Mid ‘90s grunge music blasted across the dance floor in FF. The place was fairly crowded and people shouted the words to Nirvana songs. “Lobo?” I said, thinking. “Didn’t Lobo do ‘To Sir, With Love’?”
“No,” she said, correcting me. “That’s Lulu. Lobo did ‘Me and You and a Dog Named Boo.’”
“Oh,” I said, elated to be corrected. “I don’t know that song too well. I really like ‘To Sir, With Love’ though.”
“I love that song,” she said, and for the next hour we tried our best to sing it. With Love Shack blasting from the speakers, it was difficult to remember the words to our song. Then the B-52s were gone and Morrissey was yodeling his way through William, It Was Really Nothing. Remembering Lulu’s one hit was proving to be a rather difficult task.
“Those school girl days,” I tried, “of painting nails…er…How do you thank someone who has taken you from nails to perfume…”
I kept sticking nails in every stanza. Amanda was no better. “Those school girl days, of painting nails and…la la la, la la…”
We decided we could sing it if we heard it, and so Amanda rushed up to the DJ booth to request it. About an hour later, our eyes widened as the opening strings to To Sir, With Love filled Club FF.
“Oh my God!” we shouted. “He’s actually playing it!”
Our excitement was short lived. The crowd, energetically dancing to Green Day, MGMT, and Joy Division, suddenly went still. Lulu had stopped them mid-dance step.
And then, in mass exodus, they started leaving.
“Oh no,” I said. “Lulu’s clearing the place out!” The two and a half minutes of To Sir, With Love, seemed to last a lifetime. The way people were leaving, it was as though somebody had opened fire on the dance floor. Lulu had, in essence, Columbined Club FF.

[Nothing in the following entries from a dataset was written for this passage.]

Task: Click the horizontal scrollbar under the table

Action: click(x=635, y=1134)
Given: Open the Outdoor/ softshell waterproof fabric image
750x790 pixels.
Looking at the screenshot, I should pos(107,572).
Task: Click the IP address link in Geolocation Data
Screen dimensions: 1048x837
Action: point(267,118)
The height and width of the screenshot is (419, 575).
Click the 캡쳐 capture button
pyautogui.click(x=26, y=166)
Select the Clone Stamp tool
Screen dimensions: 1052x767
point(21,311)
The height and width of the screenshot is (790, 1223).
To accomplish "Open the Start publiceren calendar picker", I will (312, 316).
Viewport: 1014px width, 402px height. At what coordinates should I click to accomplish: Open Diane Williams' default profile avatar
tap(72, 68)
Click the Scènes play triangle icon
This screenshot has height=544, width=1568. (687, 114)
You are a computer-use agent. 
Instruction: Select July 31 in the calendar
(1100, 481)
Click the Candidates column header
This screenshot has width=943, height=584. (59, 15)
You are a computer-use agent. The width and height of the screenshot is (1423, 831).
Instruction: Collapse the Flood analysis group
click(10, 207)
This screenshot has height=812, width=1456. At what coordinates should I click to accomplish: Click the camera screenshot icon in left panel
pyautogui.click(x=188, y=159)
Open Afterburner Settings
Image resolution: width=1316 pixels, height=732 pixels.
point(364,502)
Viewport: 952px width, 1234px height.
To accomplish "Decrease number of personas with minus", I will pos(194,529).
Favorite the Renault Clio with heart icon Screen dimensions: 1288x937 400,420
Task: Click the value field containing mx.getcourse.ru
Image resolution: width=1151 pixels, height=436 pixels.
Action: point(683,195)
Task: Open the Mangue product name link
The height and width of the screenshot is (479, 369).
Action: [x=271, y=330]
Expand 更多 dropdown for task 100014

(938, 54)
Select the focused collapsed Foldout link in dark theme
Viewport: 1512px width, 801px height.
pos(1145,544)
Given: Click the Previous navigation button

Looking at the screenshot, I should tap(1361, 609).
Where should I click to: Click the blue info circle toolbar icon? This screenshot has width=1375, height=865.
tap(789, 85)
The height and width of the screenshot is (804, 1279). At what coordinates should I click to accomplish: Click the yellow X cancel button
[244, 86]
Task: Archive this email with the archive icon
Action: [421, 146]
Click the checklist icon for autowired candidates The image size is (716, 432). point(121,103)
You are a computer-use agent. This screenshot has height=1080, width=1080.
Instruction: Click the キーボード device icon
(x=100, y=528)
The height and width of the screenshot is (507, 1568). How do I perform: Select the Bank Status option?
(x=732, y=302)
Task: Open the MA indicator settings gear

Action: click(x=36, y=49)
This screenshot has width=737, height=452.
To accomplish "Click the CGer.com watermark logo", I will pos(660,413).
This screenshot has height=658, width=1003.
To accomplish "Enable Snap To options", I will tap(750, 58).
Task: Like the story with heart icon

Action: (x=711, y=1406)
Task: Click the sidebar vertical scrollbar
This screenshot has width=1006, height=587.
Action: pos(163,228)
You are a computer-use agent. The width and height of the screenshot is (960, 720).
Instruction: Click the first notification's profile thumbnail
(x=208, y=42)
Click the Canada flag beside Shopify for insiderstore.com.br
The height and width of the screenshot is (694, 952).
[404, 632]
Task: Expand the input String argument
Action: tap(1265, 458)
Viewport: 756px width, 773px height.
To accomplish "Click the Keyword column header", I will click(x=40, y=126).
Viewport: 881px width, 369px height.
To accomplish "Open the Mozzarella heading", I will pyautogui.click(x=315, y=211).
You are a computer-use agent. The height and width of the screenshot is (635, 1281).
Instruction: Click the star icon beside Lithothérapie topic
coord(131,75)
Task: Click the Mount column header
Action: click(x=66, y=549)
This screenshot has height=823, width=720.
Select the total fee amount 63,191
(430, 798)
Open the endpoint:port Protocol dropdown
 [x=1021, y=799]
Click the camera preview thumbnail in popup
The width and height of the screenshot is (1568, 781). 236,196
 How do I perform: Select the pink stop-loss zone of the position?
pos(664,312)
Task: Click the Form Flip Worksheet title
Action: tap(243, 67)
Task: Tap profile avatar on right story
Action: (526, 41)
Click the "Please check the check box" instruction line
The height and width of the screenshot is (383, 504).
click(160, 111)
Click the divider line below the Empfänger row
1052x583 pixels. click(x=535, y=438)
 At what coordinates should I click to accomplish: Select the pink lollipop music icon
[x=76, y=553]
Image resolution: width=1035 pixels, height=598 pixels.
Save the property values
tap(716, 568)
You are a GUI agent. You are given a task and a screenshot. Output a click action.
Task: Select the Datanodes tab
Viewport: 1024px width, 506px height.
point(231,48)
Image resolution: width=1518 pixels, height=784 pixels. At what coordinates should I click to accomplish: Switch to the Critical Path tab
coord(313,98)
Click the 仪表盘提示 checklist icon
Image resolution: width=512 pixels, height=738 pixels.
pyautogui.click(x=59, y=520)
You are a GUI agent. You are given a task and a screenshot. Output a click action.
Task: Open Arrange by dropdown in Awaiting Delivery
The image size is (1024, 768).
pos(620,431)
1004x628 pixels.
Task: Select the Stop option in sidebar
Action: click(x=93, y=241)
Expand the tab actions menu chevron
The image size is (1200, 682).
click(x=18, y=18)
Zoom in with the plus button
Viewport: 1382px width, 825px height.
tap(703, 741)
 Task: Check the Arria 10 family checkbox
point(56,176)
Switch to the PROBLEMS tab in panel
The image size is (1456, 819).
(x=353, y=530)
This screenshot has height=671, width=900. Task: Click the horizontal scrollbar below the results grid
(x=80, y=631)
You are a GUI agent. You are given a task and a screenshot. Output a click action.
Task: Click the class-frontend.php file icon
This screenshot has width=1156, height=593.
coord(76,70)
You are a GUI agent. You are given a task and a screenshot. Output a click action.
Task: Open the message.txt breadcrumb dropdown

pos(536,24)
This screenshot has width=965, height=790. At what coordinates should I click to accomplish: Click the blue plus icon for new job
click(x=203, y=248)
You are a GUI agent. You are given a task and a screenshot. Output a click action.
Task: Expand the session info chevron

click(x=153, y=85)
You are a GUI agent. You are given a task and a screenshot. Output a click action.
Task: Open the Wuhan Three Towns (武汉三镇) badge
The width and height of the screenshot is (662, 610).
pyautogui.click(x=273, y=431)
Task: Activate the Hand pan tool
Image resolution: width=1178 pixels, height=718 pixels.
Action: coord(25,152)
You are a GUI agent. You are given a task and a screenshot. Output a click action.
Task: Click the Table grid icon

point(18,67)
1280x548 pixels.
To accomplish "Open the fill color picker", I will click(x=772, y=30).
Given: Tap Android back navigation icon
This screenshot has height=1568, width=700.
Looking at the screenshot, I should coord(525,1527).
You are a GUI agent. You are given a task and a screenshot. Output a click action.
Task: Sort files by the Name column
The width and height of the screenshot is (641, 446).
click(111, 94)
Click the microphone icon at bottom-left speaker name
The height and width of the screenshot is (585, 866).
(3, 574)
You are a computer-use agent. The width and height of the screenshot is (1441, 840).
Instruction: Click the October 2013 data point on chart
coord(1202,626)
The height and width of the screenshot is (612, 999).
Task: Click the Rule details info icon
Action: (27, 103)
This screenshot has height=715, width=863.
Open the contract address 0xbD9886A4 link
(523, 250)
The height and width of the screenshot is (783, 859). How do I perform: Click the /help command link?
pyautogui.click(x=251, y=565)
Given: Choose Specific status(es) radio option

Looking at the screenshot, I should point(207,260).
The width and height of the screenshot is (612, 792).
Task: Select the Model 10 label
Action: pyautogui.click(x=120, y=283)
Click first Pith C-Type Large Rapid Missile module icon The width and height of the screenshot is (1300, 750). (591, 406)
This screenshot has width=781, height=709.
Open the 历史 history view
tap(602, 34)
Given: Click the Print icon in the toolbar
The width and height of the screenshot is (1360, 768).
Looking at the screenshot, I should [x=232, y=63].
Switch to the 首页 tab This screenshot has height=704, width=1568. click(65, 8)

The song still dragging on, the DJ, in a panic, switched to ABC by The Jackson Five. “Thank God it’s over!” an embarrassed Amanda exclaimed.
Like religion, political affiliation, and race, our preferences in movies and music unite and divide us. I think Trish would’ve left during Lulu. That doesn’t make her a bad person. Hipsters are sort of like Baptists – they’ve broken from the traditional, and yet there are still enough of them to be a significant group. Amanda and I, in Club FF, were like Mormons, weird and apart and so confident in our own beliefs we tried to infect everyone else with them. And they all ran away, just like I used to when a Mormon would approach me on the streets of Rochester and try to give me a pamphlet about the Hill Cumorah Pageant.
The few people remaining in Club FF danced to The Jackson Five. I turned to Amanda. “Crayons,” I said, referring to the song lyrics. “How did I forget crayons?”